Are these stories true? Towards the end of my 38-year training career, I began to doubt the veracity of a few. I have a reputation in my family for embellishing the tales I tell. But when writing the African novel, I reread my letters home from Botswana (my mother had kept them). I found that the first story was totally true. The ones I have chosen to transfer to the page I know to be real. In most cases I was there.
“Transfer to the page”; there’s the challenge. All these tales were oral, adapted to my audience’s existing knowledge, interests and language ability. One British colleague summed up my training style as “telling stories with funny accents”. She was not trying to be complimentary and, at the time, I was offended.

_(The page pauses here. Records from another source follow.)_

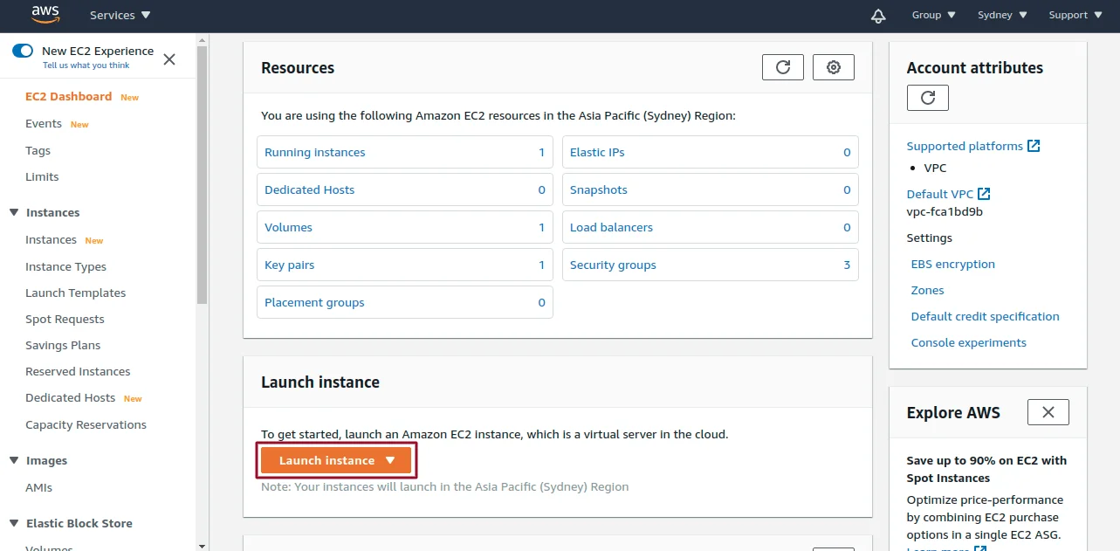Collapse the Instances sidebar section
Viewport: 1120px width, 551px height.
click(14, 212)
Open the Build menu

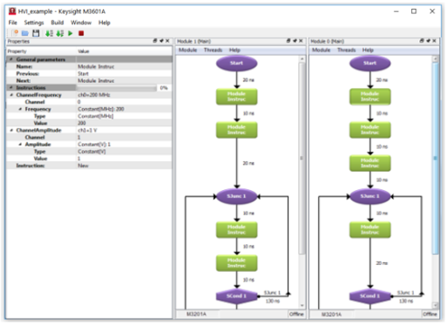tap(58, 23)
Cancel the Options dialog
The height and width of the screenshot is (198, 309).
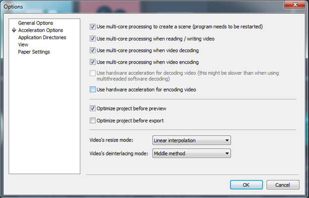point(283,185)
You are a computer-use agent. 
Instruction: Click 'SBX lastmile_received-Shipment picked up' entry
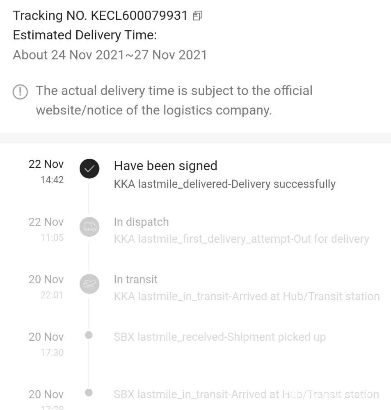pyautogui.click(x=220, y=337)
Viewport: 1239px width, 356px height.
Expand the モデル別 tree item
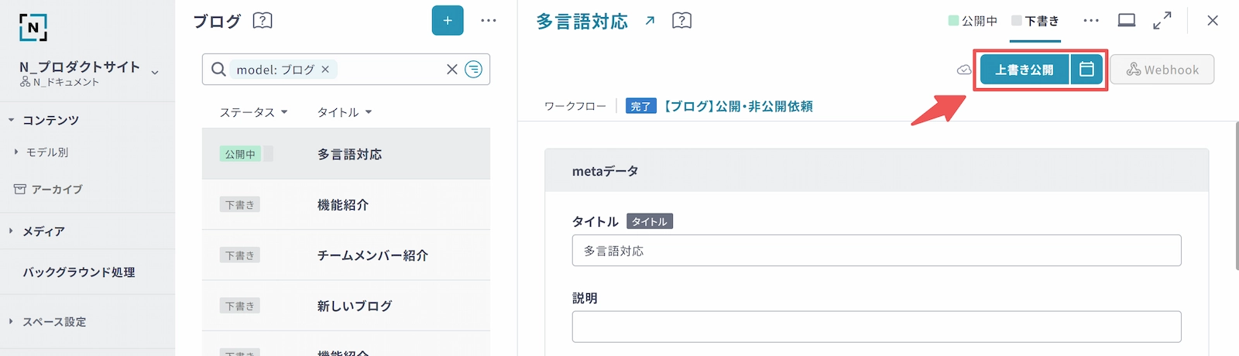tap(16, 152)
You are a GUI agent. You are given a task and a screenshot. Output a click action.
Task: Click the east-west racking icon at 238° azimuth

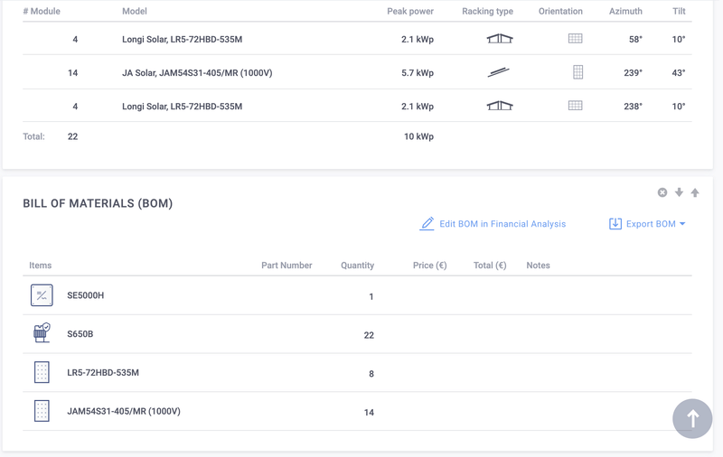pos(499,106)
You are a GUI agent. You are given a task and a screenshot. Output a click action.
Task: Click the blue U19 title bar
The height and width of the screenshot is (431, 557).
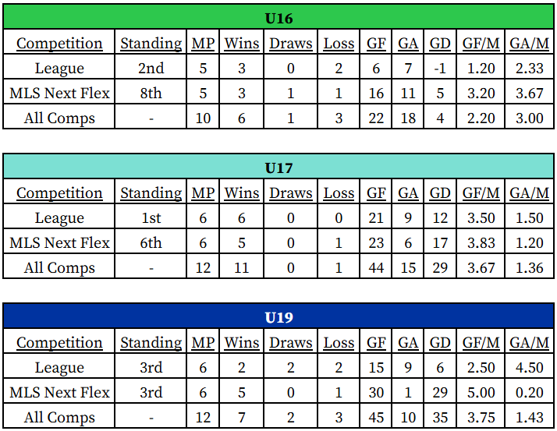tap(279, 318)
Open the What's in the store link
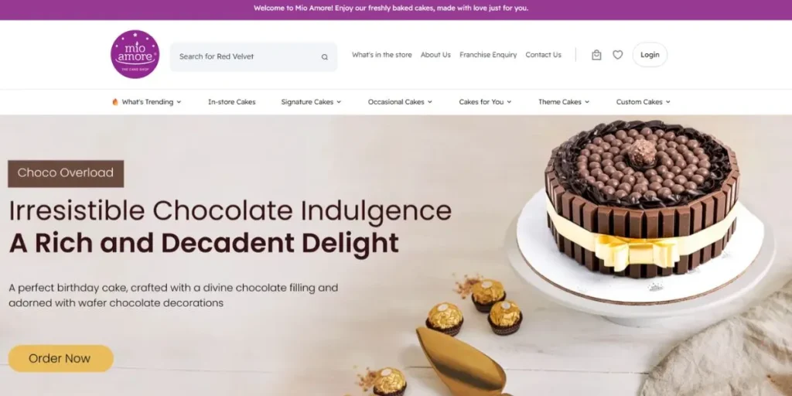This screenshot has width=792, height=396. [382, 55]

She left the company soon after, convinced that we were not “serious” business people. But when I later shared her jibe with some of my Executive MBA students, none of them British, they were puzzled. “She’s right. And it works. That’s how we learn from you. It’s British humour. It’s what we expect” would be a faithful precis of their responses.
Back to “To Do” Lists. There is one big problem with them, especially those which sit there unaltered and unmerged for years. You forget what some of the items listed mean. That’s what happened with my Crossing Cultures stories. A couple of words, crucial if I am to understand the reference, are illegible. “The American presentation of xxxxxxx to Canning” reminds me that the board of my old company invited some US consultants to pitch to us; but about what I have no memory. I just remember they had no idea how to pitch to a bunch of Brits. Perhaps we were not serious enough. Other words tell me little of value. “Abidjan” reminds me I did some work in Ivory Coast, but what did I find there in my brief stay which would make a powerful story? Nothing sparks in my mind beyond looking down from my skyscraper hotel on to mud huts, a scene we are all too familiar with even if you have never been to Africa. But most frustrating is “African egg collector”. This means absolutely nothing to me. I have racked my brain and ransacked some of those hoarded letters and diaries. Zero. My only hope is that as I write these stories down an African will shuffle into my mind bearing eggs that he has collected from the Bush and I will be able to write his story at the end.